* Exercise instructions *
- a) For the passage on Kubernetes admission control, decide whether each statement agrees with it: (i) mutating webhooks run after validating webhooks; (ii) validating webhooks can change the resources they check; (iii) Gatekeeper works as a validating admission webhook. Answer yes or no for each and quote the words that settle it.
- b) The passage on Kubernetes admission control has a one-line flow that starts with "Request." In order, give every stage that comes after "Request" in that flow.
- c) Carry on the passage on Kubernetes admission control, starting right after its final sentence.

* Reading passage *
--- begin ---

18.3 Admission Control and Policy Enforcement¶
Scanning container images, signing artifacts, and maintaining secure configurations provide security visibility, but visibility alone does not prevent insecure workloads from reaching production. The gap between knowing about a vulnerability and preventing its deployment requires enforcement mechanisms that automatically block non-compliant resources before they can run. In Kubernetes environments, admission control serves as this enforcement layer—a gatekeeper that evaluates every resource creation or modification request against organizational policies.
Without admission control, security becomes advisory. Developers might receive alerts about unsigned images or critical vulnerabilities, but nothing stops them from deploying anyway under deadline pressure. Admission control transforms security requirements from suggestions into guardrails, ensuring that policy violations are caught automatically rather than depending on human vigilance.
Kubernetes Admission Controller Architecture¶
When you run kubectl apply or a CI/CD pipeline deploys a resource, the request passes through a series of stages before the resource is persisted to etcd and acted upon by controllers. Admission controllers intercept requests after authentication and authorization but before persistence:
Request → Authentication → Authorization → Admission Control → Persistence → Controllers
↓
┌──────────────────────┐
│ Mutating Webhooks │
│ (modify resources) │
└──────────┬───────────┘
↓
┌──────────────────────┐
│ Validating Webhooks │
│ (accept/reject) │
└──────────────────────┘
Kubernetes provides two types of admission webhooks:
Mutating admission webhooks can modify incoming resources. They might inject sidecar containers, add default labels, or modify security contexts. Mutating webhooks run first, allowing subsequent validating webhooks to evaluate the final, mutated resource.
Validating admission webhooks evaluate resources against policies and return accept or reject decisions. They cannot modify resources—only approve or deny them. Multiple validating webhooks can evaluate the same resource, and all must approve for the request to proceed.
This architecture enables powerful policy enforcement without modifying Kubernetes core components. Organizations deploy webhook servers that receive admission review requests, evaluate them against policies, and return decisions. The challenge lies in making policy authoring, testing, and management practical at scale.
Open Policy Agent and Gatekeeper¶
Open Policy Agent (OPA) is a general-purpose policy engine that evaluates policies written in Rego, a declarative query language designed for policy decisions. OPA can enforce policies across many systems—Kubernetes, API gateways, service meshes, and more—using a consistent policy language.
Gatekeeper is the Kubernetes-native implementation of OPA, providing Custom Resource Definitions (CRDs) for defining and managing policies within Kubernetes itself. Gatekeeper operates as a validating admission webhook, intercepting resource requests and evaluating them against OPA policies.
Installing Gatekeeper:
kubectl apply -f https://raw.githubusercontent.com/open-policy-agent/gatekeeper/v3.14.0/deploy/gatekeeper.yaml
Note: Version numbers shown are examples. Always check the official documentation for the current stable release before deployment.

--- end ---

Data entries:
--- begin ---

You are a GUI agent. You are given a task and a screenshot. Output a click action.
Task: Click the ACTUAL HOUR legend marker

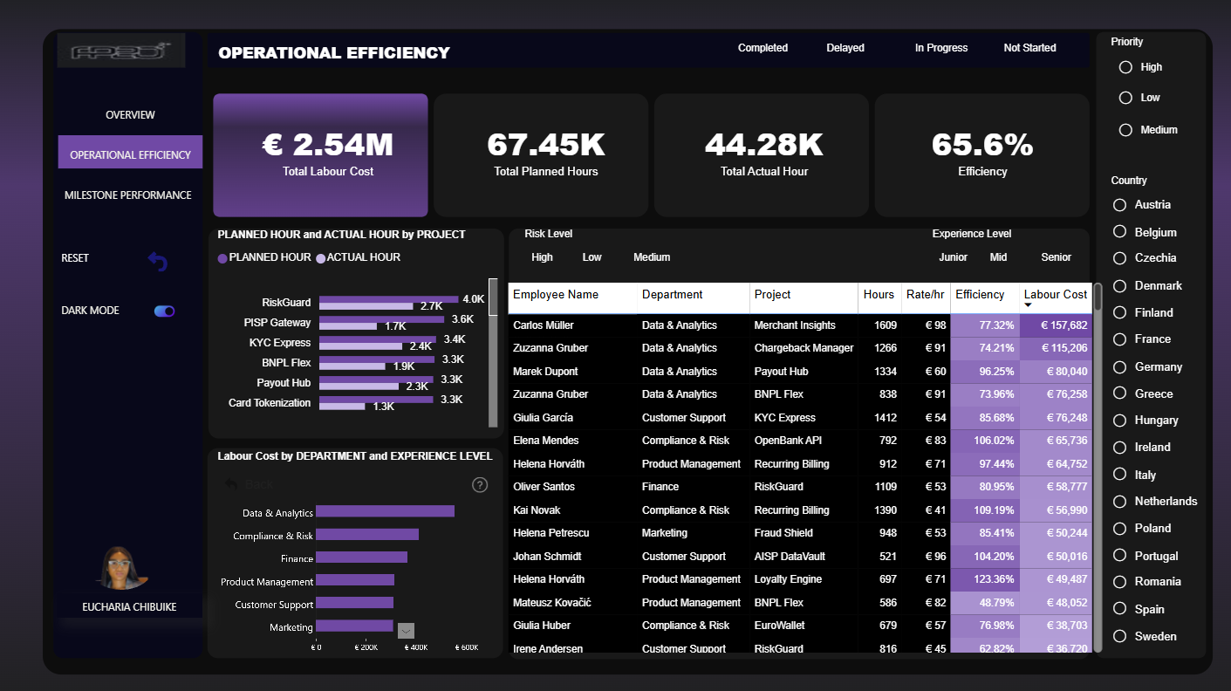coord(321,258)
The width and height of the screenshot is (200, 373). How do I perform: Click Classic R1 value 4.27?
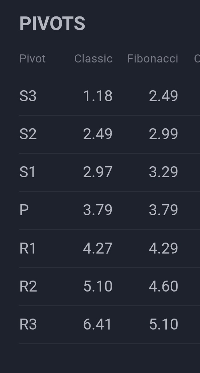(x=98, y=248)
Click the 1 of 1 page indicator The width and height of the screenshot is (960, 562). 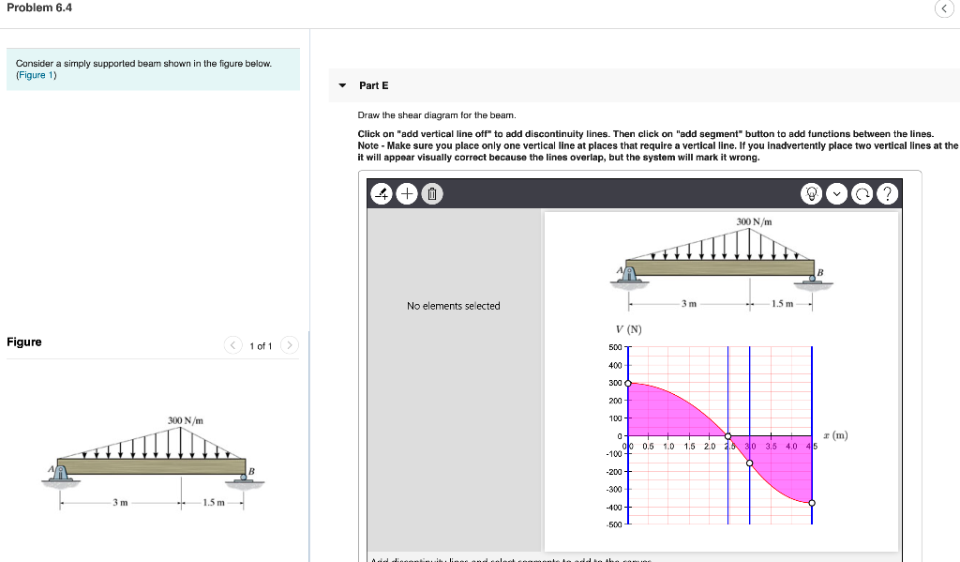coord(263,344)
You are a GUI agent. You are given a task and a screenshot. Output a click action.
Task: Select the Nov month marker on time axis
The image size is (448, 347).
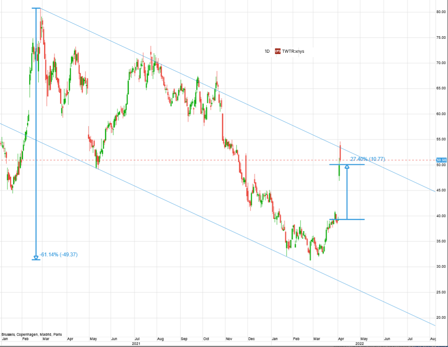tap(229, 338)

--- end ---

* Answers for this exercise *
- a)
(i) No: "Mutating webhooks run first, allowing subsequent validating webhooks to evaluate the final, mutated resource."
(ii) No: "They cannot modify resources—only approve or deny them."
(iii) Yes: "Gatekeeper operates as a validating admission webhook"

- b) Authentication, Authorization, Admission Control, Persistence, Controllers

- c)
Gatekeeper uses a two-resource model: ConstraintTemplates define the policy logic in Rego, while Constraints apply that template to specific resources with parameters.
A ConstraintTemplate requiring container images from approved registries:
apiVersion: templates.gatekeeper.sh/v1
kind: ConstraintTemplate
metadata:
name: k8sallowedrepos
spec:
crd:
spec:
names:
kind: K8sAllowedRepos
validation:
openAPIV3Schema:
type: object
properties:
repos:
type: array
items:
type: string
targets:
- target: admission.k8s.gatekeeper.sh
rego: |
package k8sallowedrepos
violation[{"msg": msg}] {
container := input.review.object.spec.containers[_]
not strings.any_prefix_match(container.image, input.parameters.repos)
msg := sprintf("Container '%s' uses image '%s' from disallowed registry",
[container.name, container.image])
}
A Constraint applying the template:
apiVersion: constraints.gatekeeper.sh/v1beta1
kind: K8sAllowedRepos
metadata:
name: require-approved-registries
spec:
enforcementAction: deny
match:
kinds:
- apiGroups: [""]
kinds: ["Pod"]
parameters:
repos:
- "myregistry.io/"
- "gcr.io/my-project/"
Gatekeeper's strengths include its policy language expressiveness (Rego can implement complex logic), cross-platform applicability (the same policies work outside Kubernetes), and mature ecosystem. Its primary challenge is Rego's learning curve—the language, while powerful, requires investment to master.
Kyverno: Kubernetes-Native Policy Engine¶
Kyverno takes a different approach, using Kubernetes-native YAML for policy definitions rather than a specialized language. Policies look like other Kubernetes resources, reducing the learning curve for platform engineers already fluent in Kubernetes.
Installing Kyverno:
Note: Version numbers shown are examples. Always check the official documentation for the current stable release before deployment.
Kyverno policies combine matching rules with validation, mutation, or generation logic:
apiVersion: kyverno.io/v1
kind: ClusterPolicy
metadata:
name: require-approved-registries
spec:
validationFailureAction: Enforce
rules:
- name: check-registry
match:
any:
- resources:
kinds:
- Pod
validate:
message: "Images must come from approved registries"
pattern:
spec:
containers:
- image: "myregistry.io/* | gcr.io/my-project/*"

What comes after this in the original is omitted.